• **Tasks and exercises**
(a) In the QEMU email thread about CUSE TPM support, what does Stefan Berger say the multi-instance vTPM proxy driver is for?
(b) Pick up the QEMU email thread about CUSE TPM support after its last sentence and keep writing it.

From: Marc-André Lureau
Subject: Re: [Qemu-devel] [PATCH v5 1/4] Provide support for the CUSE TPM
Date: Wed, 01 Mar 2017 15:24:25 +0000

Hi

On Wed, Mar 1, 2017 at 6:50 PM Stefan Berger <address@hidden>
wrote:

On 03/01/2017 09:17 AM, Marc-André Lureau wrote:

Hi

On Wed, Mar 1, 2017 at 5:26 PM Stefan Berger <address@hidden> wrote:

"Daniel P. Berrange" <address@hidden> wrote on 03/01/2017 07:54:14
AM:
>

> On Wed, Mar 01, 2017 at 07:25:28AM -0500, Stefan Berger wrote:
> > On 06/16/2016 04:25 AM, Daniel P. Berrange wrote:
> > > On Thu, Jun 16, 2016 at 09:05:20AM +0100, Dr. David Alan Gilbert
wrote:
> > > > * Stefan Berger (address@hidden) wrote:
> > > > > On 06/15/2016 03:30 PM, Dr. David Alan Gilbert wrote:
> > > > <snip>
> > > >
> > > > > > So what was the multi-instance vTPM proxy driver patch set
about?
> > > > > That's for containers.
> > > > Why have the two mechanisms? Can you explain how the
multi-instance
> > > > proxy works; my brief reading when I saw your patch series seemed
> > > > to suggest it could be used instead of CUSE for the non-container
case.
> > > One of the key things that was/is not appealing about this CUSE
approach
> > > is that it basically invents a new ioctl() mechanism for talking to
> > > a TPM chardev. With in-kernel vTPM support, QEMU probably doesn't
need
> > > to have any changes at all - its existing driver for talking to TPM
> >
> > We still need the control channel with the vTPM to reset it upon VM
reset,
> > for getting and setting the state of the vTPM upon
snapshot/suspend/resume,
> > changing locality, etc.

• **Provided records**
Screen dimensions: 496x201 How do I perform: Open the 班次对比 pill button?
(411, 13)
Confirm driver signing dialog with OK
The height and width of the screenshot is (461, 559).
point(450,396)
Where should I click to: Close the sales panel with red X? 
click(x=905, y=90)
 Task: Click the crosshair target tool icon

--

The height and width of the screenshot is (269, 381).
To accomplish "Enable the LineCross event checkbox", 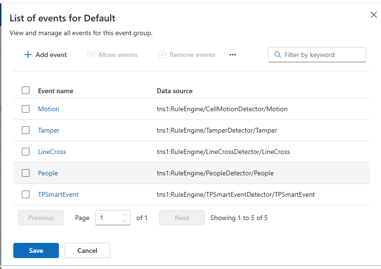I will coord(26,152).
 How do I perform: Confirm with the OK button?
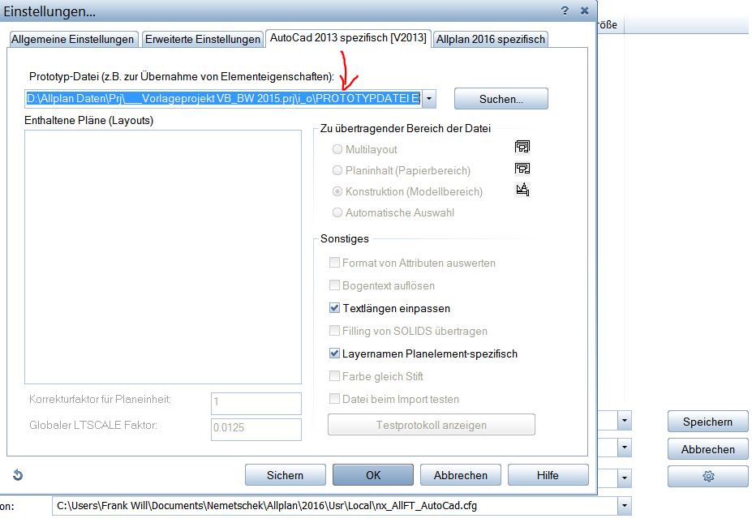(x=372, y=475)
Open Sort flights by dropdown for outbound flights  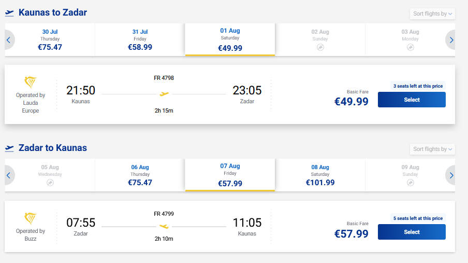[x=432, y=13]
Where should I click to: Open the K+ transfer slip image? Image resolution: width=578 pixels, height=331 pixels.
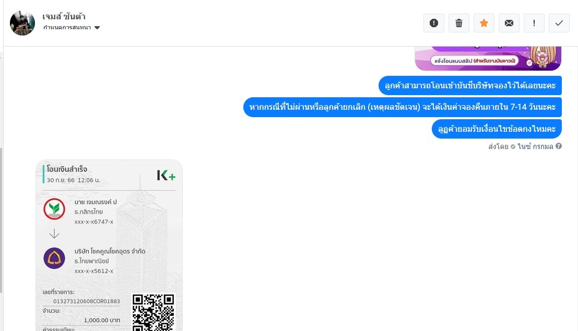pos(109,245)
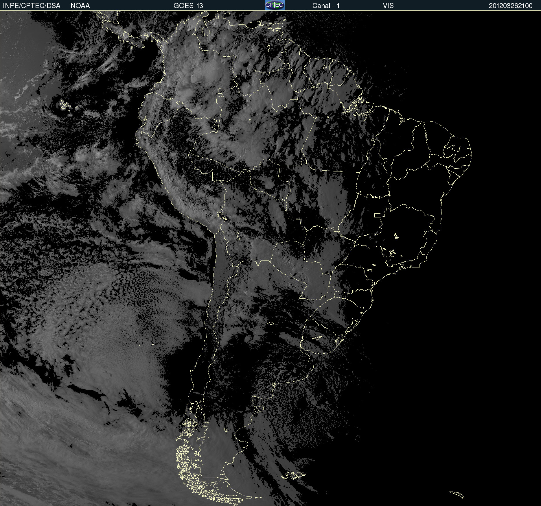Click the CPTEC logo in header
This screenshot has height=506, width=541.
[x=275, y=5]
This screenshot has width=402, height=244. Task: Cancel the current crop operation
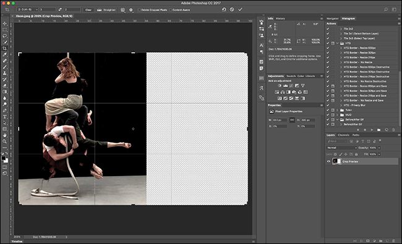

==

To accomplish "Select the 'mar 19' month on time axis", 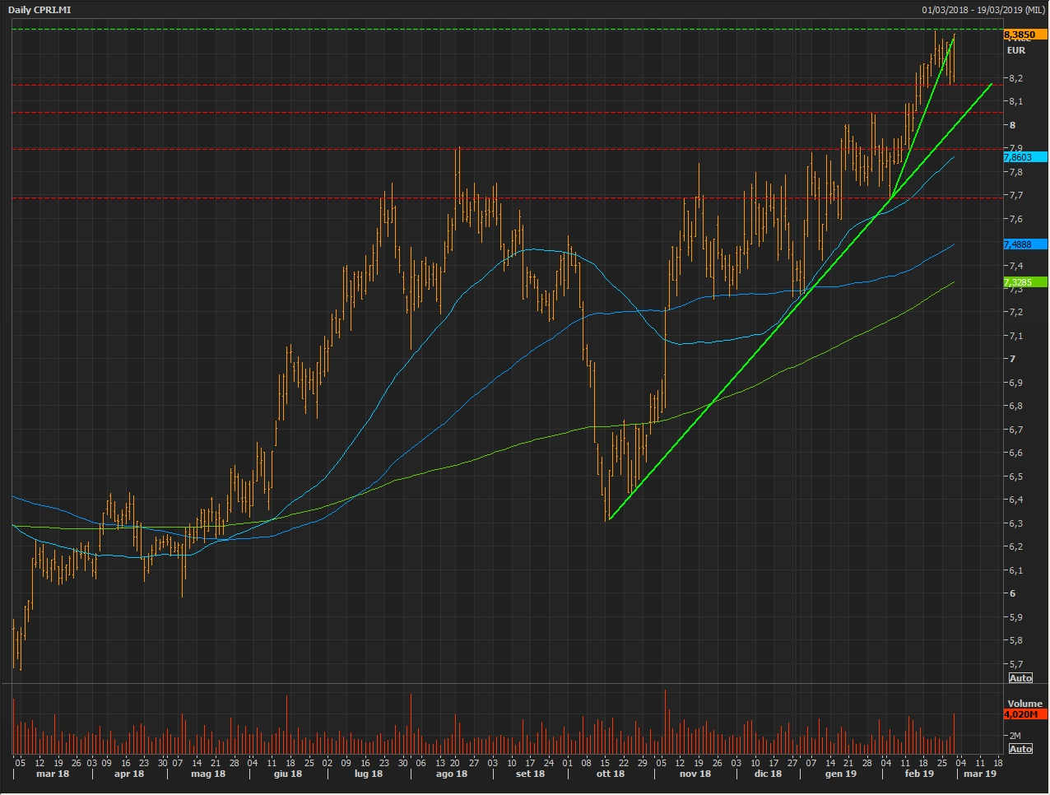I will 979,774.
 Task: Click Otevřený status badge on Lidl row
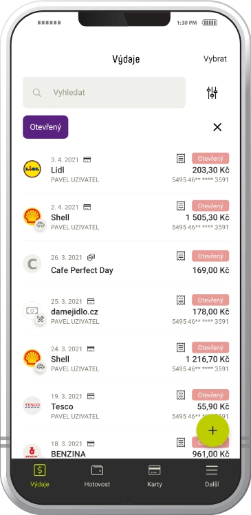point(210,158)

• **Answer list**
(a) It is for containers.

(b)
>
> You ultimately need the same mechanisms if using in-kernel vTPM with
> containers as containers can support snapshot/suspend/resume/etc too.

The vTPM running on the backend side of the vTPM proxy driver is
essentially the same as the CUSE TPM used for QEMU. I has the same control
channel through sockets. So on that level we would have support for the
operations but not integrated with anything that would support container
migration.


Ah that might explain why you added the socket control channel, but there
is no user yet? (or some private product perhaps). Could you tell if
control and data channels need to be synchronized in any ways?



In the general case, synchronization would have to happen, yes. So a lock
that is held while the TPM processes data would have to lock out control
channel commands that operate on the TPM data. That may be missing. In case
of QEMU being the client, not much concurrency would be expected there just
by the way QEMU interacts with it.


Could the data channel be muxed in with the control channel? )that is only
use one control socket)

A detail: A corner case is live-migration with the TPM emulation being busy
processing a command, like creation of a key. In that case QEMU would keep
on running and only start streaming device state to the recipient side
after the TPM command processing finishes and has returned the result. QEMU
wouldn't want to get stuck in a lock between data and control channel, so
would have other means of determining when the backend processing is done.



Getting back to the original out-of-process design: qemu links with many
libraries already, perhaps a less controversial approach would be to have a
linked in solution before proposing out-of-process? This would be easier to
deal with for


I had already proposed a linked-in version before I went to the
out-of-process design. Anthony's concerns back then were related to the
code not being trusted and a segfault in the code could bring down all of
QEMU. That we have test suites running over it didn't work as an argument.
Some of the test suite are private, though.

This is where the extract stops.